Depuis, nous regrettons son absence – l’absence de l’homme qu’était Garry Prouty, du collègue et de l’ami. Son œuvre, par contre, reste présente. À nous maintenant de l’entretenir, de l’intégrer dans notre travail centré sur la personne et de contribuer à son évolution – pour le bien de ces personnes soi-disant « sérieusement dérangées » pour lesquelles Garry Prouty l’avait créée et qui, toute sa vie, lui tinrent à cœur.

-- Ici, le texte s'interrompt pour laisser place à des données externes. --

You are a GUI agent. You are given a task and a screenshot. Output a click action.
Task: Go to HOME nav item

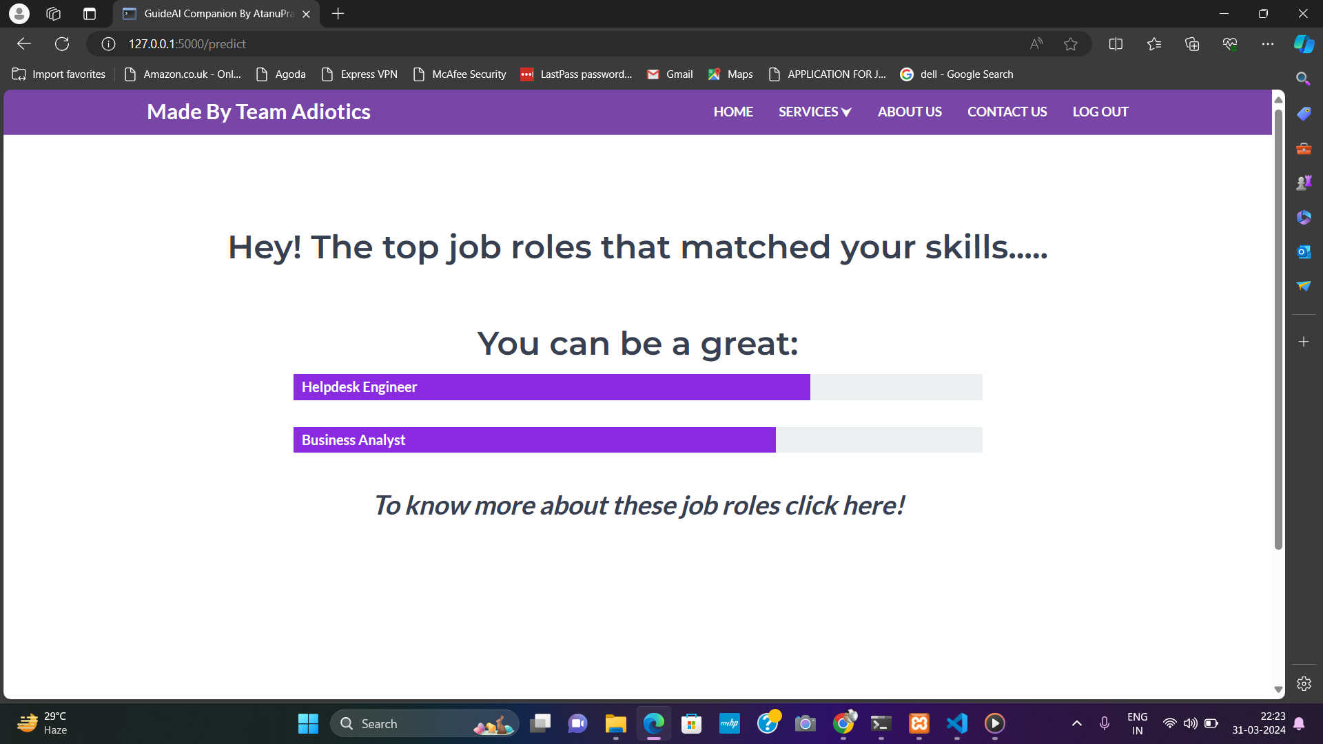pyautogui.click(x=732, y=112)
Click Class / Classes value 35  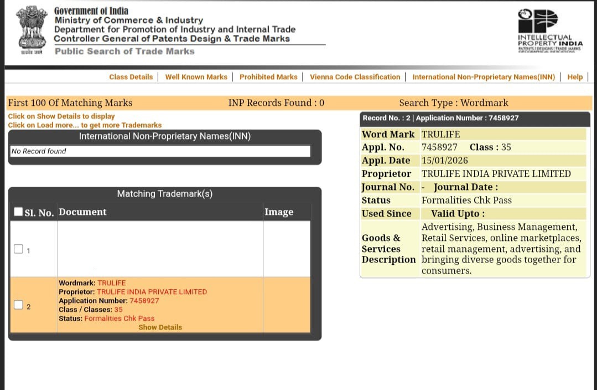118,309
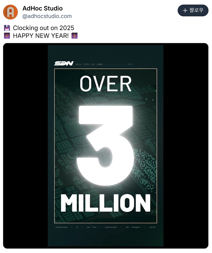Click the AdHoc Studio display name
The height and width of the screenshot is (253, 212).
tap(42, 9)
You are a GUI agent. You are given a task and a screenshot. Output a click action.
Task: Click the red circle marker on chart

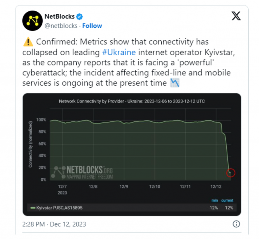click(231, 173)
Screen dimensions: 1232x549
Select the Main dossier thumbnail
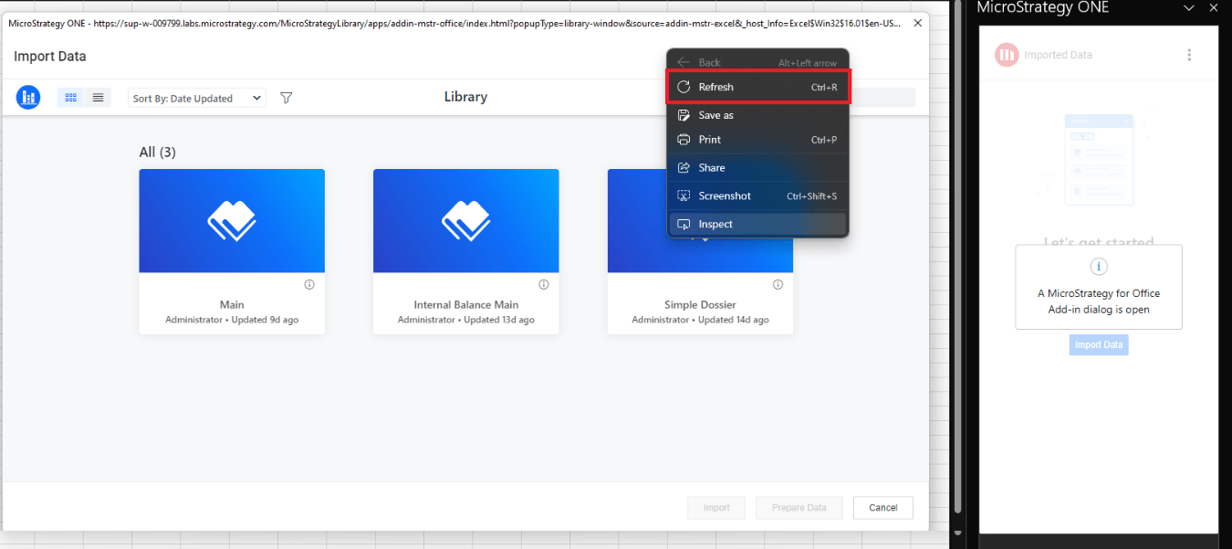(232, 221)
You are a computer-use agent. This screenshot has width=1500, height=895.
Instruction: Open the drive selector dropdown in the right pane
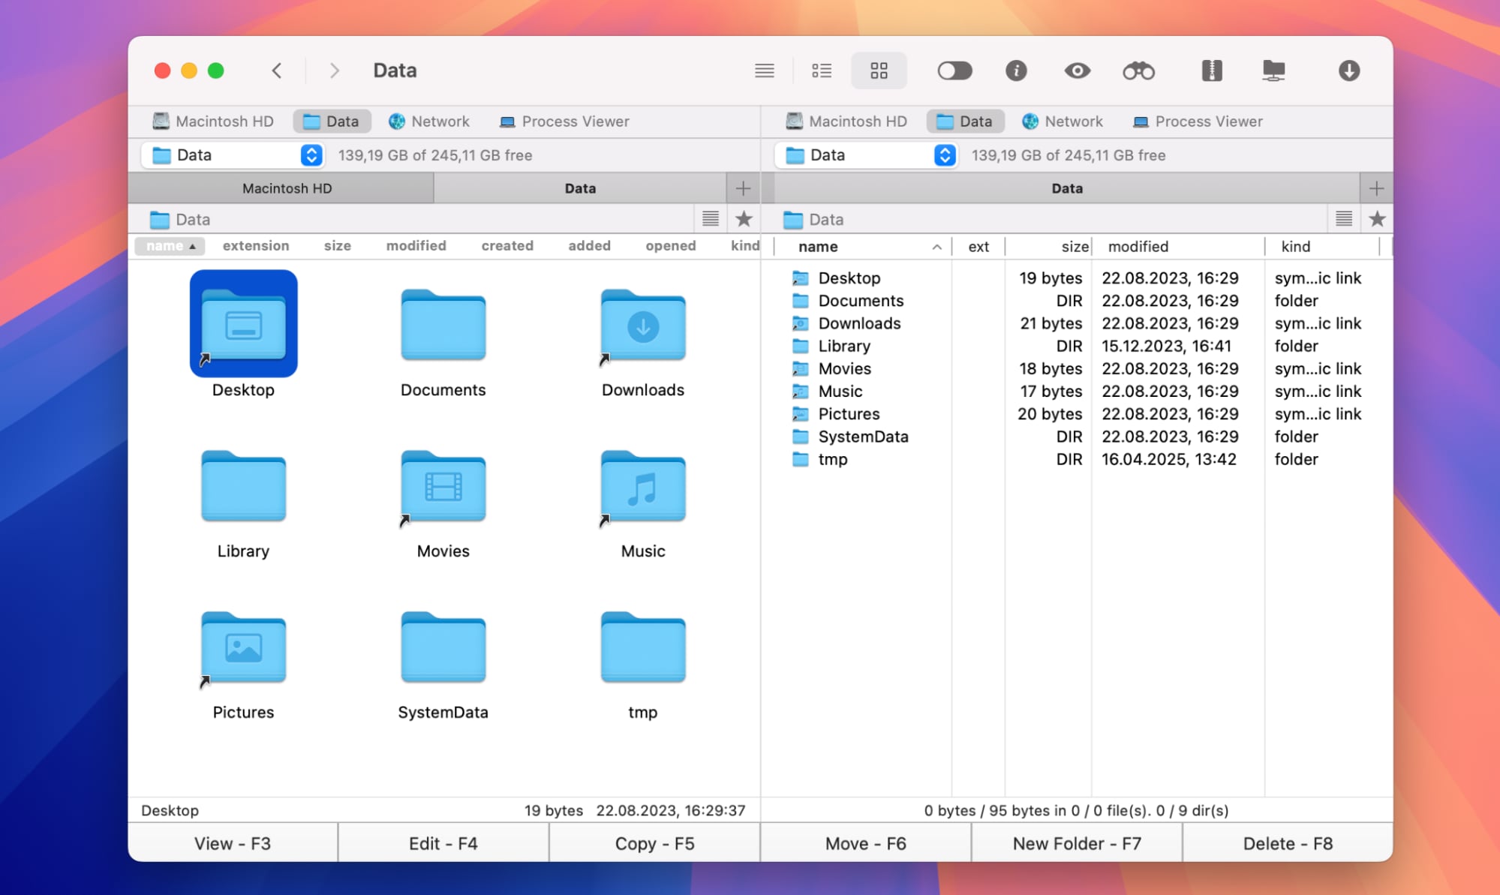tap(944, 155)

Références bibliographiques

Pörtner, M., (1990), Client-centered therapy with mentally retarded persons : Catherine and Ruth. Dans Lietaer, G., Rombauts, J., Van Balen, R., eds. : Client-Centered and Experiential Psychotherapy in the Nineties. (pp. 659-669), Leuven, University Press.

Pörtner, M., (1996), Ernstnehmen, Zutrauen, Verstehen. Personzentrierte Haltung im Umgang mit geistig behinderten und pflegebedürftigen Menschen. 2010: 7e édition en préparation, Stuttgart, Klett-Cotta ; édition néerlandaise 1998 : Maarssen, Elsevier ; édition anglaise 2000, 2e édition 2006 : Ross-on-Wye, PCCS Books ; édition danoise 2003 : Copenhague, Reitzels ; édition tchèque 2009 : Prague, portål.

Prouty, G., (1977), Protosymbolic method : A phenomenological treatment of schizophrenic hallucinations. Journal of Mental Imagery, 1, (2) pp. 339-42.

Prouty, G., (1990), Pre-Therapy : A Theoretical evolution in the person-centered psychotherapy of schizophrenia and retardation, in Lietaer, G., Rombauts J., Van Balen, R., eds., (1990), Client-Centered and Experiential Psychotherapy in the Nineties. Leuven, University Press.

Prouty, G., (1994), Theoretical Evolutions in Person-Centered/Experiential Therapy, Westport, Praeger.

Prouty, G., (1998), Die Grundlagen der Prä-Therapie Dans : Prouty, Van Werde, Pörtner : Prä-Therapie (pp. 17-83), Stuttgart, Klett-Cotta.

Prouty, G., Van Werde, D., Pörtner, M., (1998), Prä-Therapie, Stuttgart, Klett-Cotta ; édition néerlandaise 2001, Maarssen, Elsevier ; édition anglaise 2002, Ross-on-Wye, PCCS Books ; édition tchèque 2005 : Prague, portål.

Van Werde, D., (1998), Prä-Therapie im Alltag einer psychiatrischen Station. Dans : Prouty, Van Werde, Pörtner : Prä-Therapie (pp. 87-158), Stuttgart, Klett-Cotta.

(1) Marlis Pörtner, psychologue et psychothérapeute, est née à Zürich où elle a grandi. Elle a fait ses études de psychologie à Zürich et suivi une formation en psychothérapie centrée sur la personne à Zürich et aux États-Unis.

Marlis jouit d’une longue expérience professionnelle en libéral, dans l’accompagnement de personnes handicapées, et dans la formation et la supervision professionnelles en institutions. Depuis 2009 elle se consacre essentiellement à la rédaction d’articles et de livres, à la formation et à la supervision professionnelles.

(2) Publié en allemand mais non traduit en français. Toutefois, la traduction du passage sus-mentionné est parue dans le chapitre « Les fondements de la pré-thérapie » paru en 1998 dans la revue Mouvance rogérienne grâce à la bienveillance de l’éditeur allemand, Klett-Cotta.